Look at the leakage values for the various type capacitors to see which will be acceptable for your application.
Note that ceramics have a ceramic dielectric barrier, not paper.

 

Look at the leakage values for the various type capacitors to see which will be acceptable for your application.

IL = Vw / Rp
IL = leakage current, Rp = insulation resistance, Vw = working voltage
https://www.keysight.com/us/en/assets/7018-05086/application-notes/5992-1307.pdf

My target 2.2 µF @ 12V supply with this ceramic:

Rp = 10GΩ (10,000,000,000 Ω) or 500/CΩ whichever is smaller
https://88ce57.p3cdn1.secureserver.net/wp-content/uploads/2023/01/chv_series-1.pdf

C = 2.2 µF
500/CΩ = 500/ 2.2 µF = 500/0.0000022 = ~ 227,272,727
227,272,727 < 10,000,000,000

IL = 12V / 227,272,727
= ~ .00000005 A = .00005 mA leakage

And with the film cap that i calc'd to work at 400 kHz: 1.16 µF

Rp = ≥ 30,000 MΩ • µF
https://www.mouser.com/datasheet/2/447/KEM_F3106_R75-3316943.pdf

Rp = 30,000 MΩ * 1.16 µF
Rp = 34,800 MΩ
IL = Vw / Rp
= 12V / 34,800 MΩ
= 12 / 34,800,000,000 (not sure if i'm supposed to convert megaohms to ohms here)
= .000000000344
= .000000344 mA leakage

 

Any leakage at all means, strictly speaking, it is not DC isolated.

Sorry, but like @MisterBill2, I believe there must be a better solution.

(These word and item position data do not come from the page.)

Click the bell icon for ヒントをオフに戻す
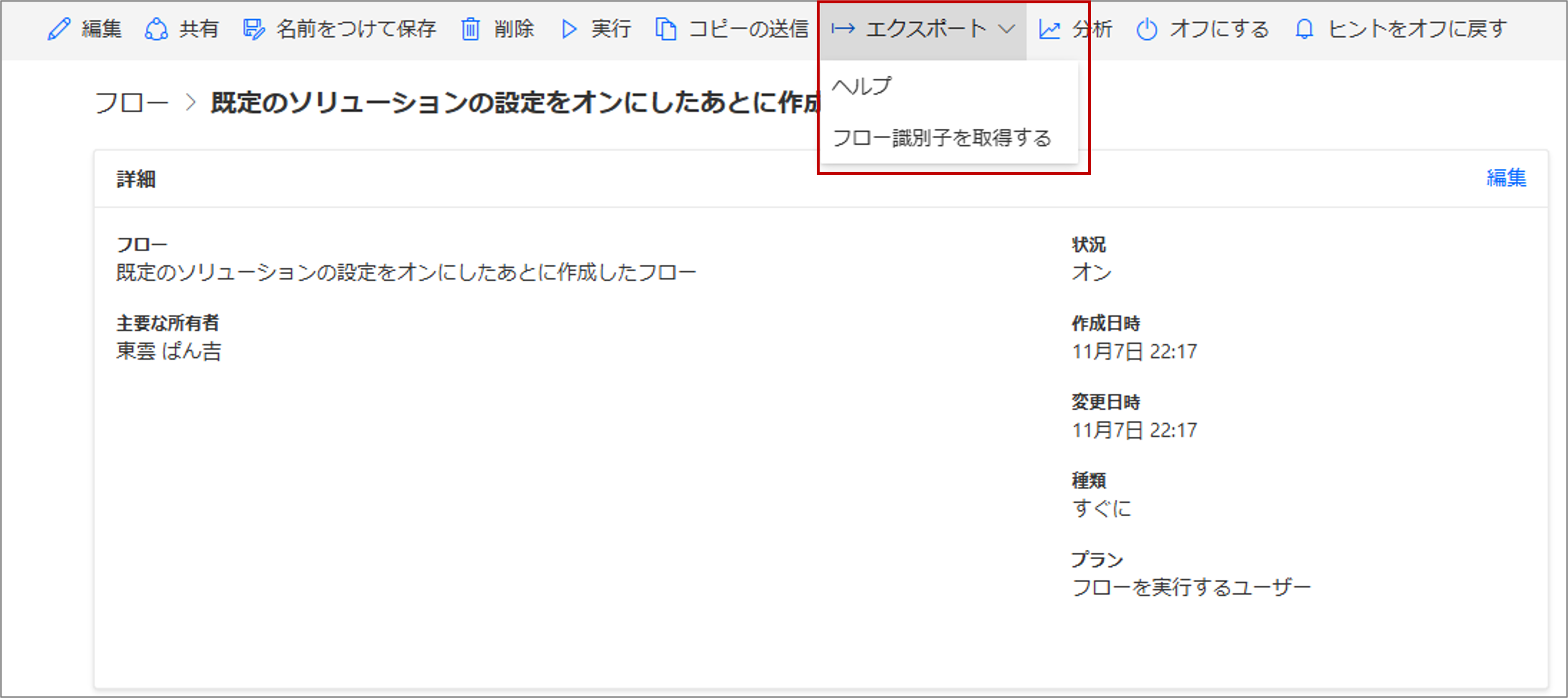 click(x=1306, y=28)
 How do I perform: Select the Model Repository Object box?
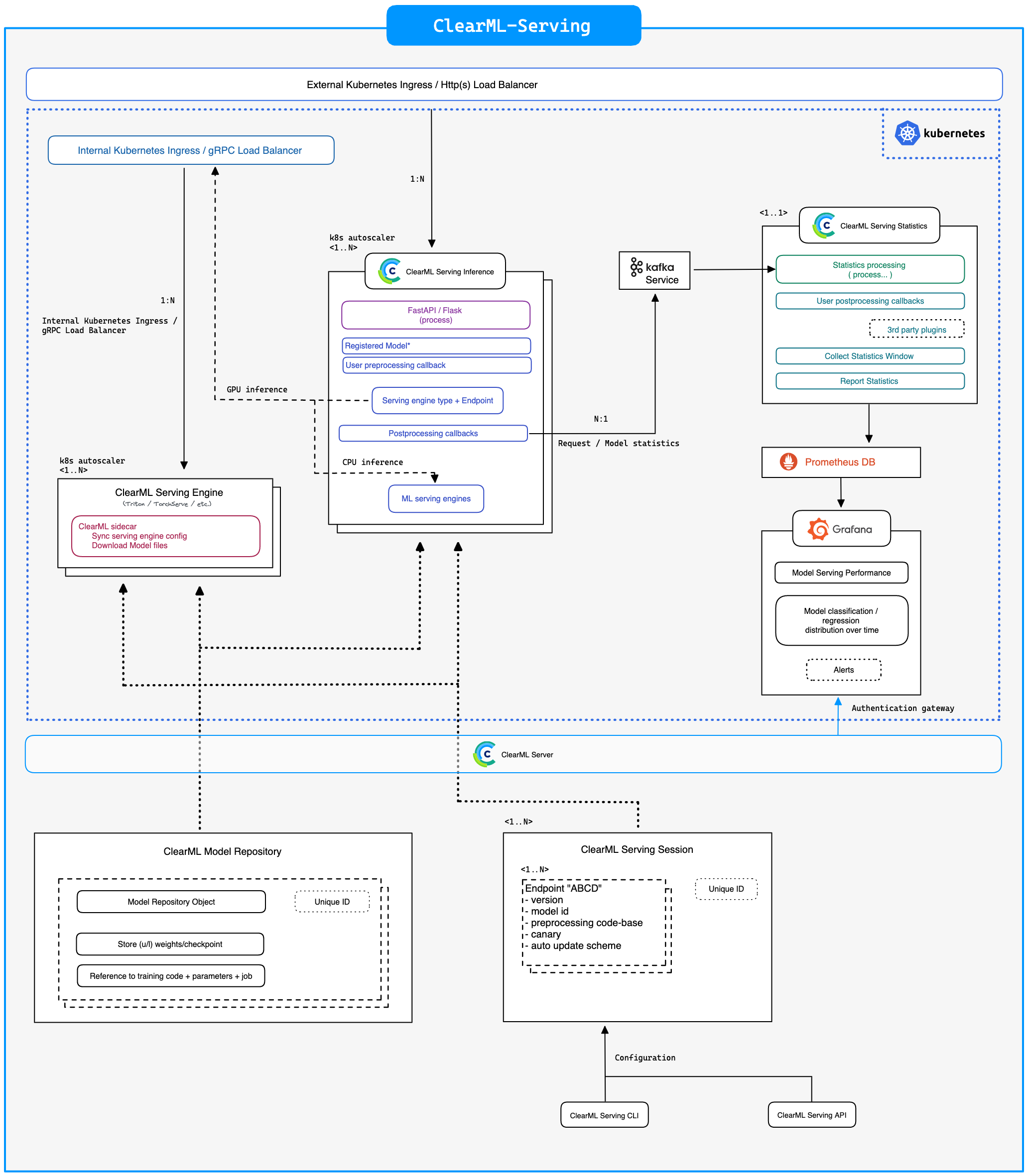[171, 901]
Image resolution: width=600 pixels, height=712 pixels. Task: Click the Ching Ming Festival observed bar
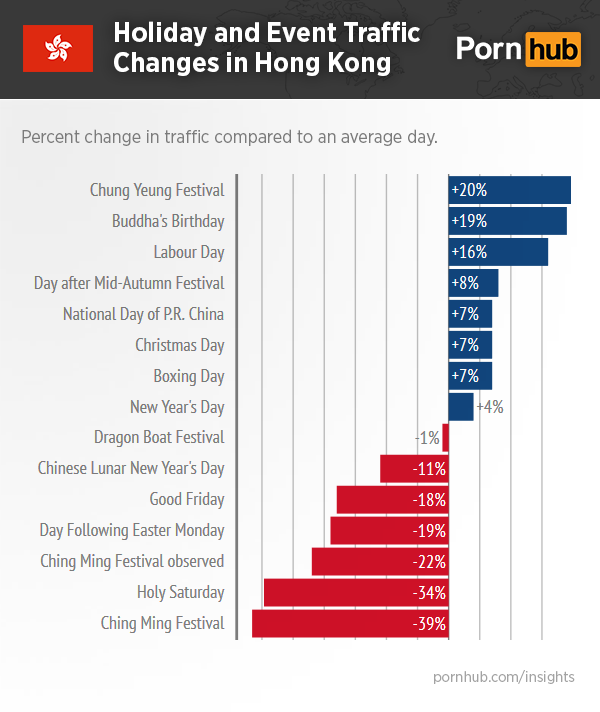click(380, 562)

But since we do not know why he needs isolation, we cannot recommend one. Presumably, the isolated subcircuit needs to connect to another ground. But why? If the reason is to get a signal across, an opto isolator for that signal is the better solution . If it is because he needs a current measurement, an isolated current sensor (eg. Hall effect) is the better solution.

 

Any leakage at all means, strictly speaking, it is not DC isolated.

And of course, strictly speaking, there's no such thing as zero leakage across a practical insulation barrier.

 

I believe there must be a better solution. But since we do not know why he needs isolation, we cannot recommend one. If the reason is to get a signal across, an opto isolator for that signal is the better solution.

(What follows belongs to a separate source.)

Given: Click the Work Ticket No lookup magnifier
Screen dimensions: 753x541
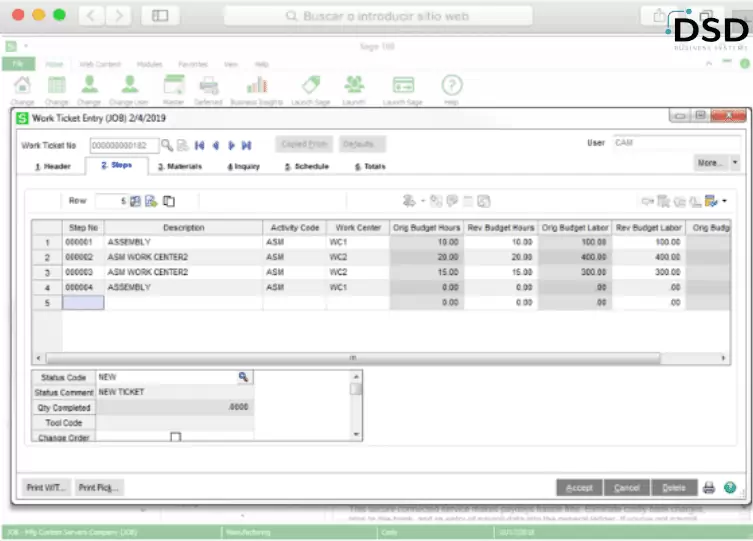Looking at the screenshot, I should click(168, 145).
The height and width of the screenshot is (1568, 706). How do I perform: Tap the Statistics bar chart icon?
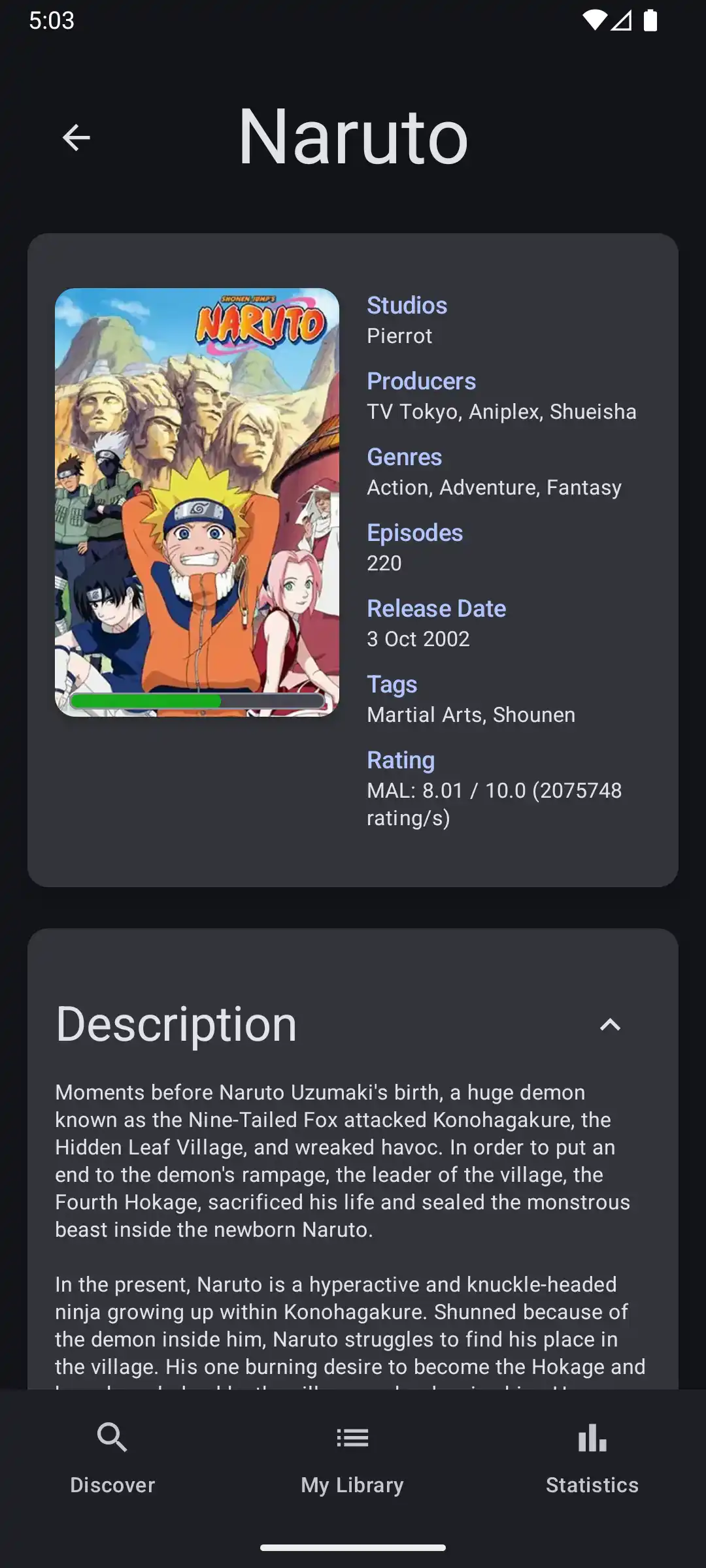coord(592,1438)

This thread is about power-transfer, not signal.
The only other power-transfer isolation known to humankind is a transformer.

there's no such thing as zero leakage across an insulation barrier.

I'm guessing primary-to-secondary DC current-leakage in any typical transformer is going to be much, much larger than even the best film cap. I can't find a formula yet for transformer DC current-leakage, i'm just seeing leakage inductance, which i think is unrelated.

Still, my calc'd .00005 mA ceramic leakage might be acceptable for my application. TBD!

 

Still, my calc'd .00005 mA ceramic leakage might be acceptable for my application. TBD!

So what happens to the circuit if the leakage is too large?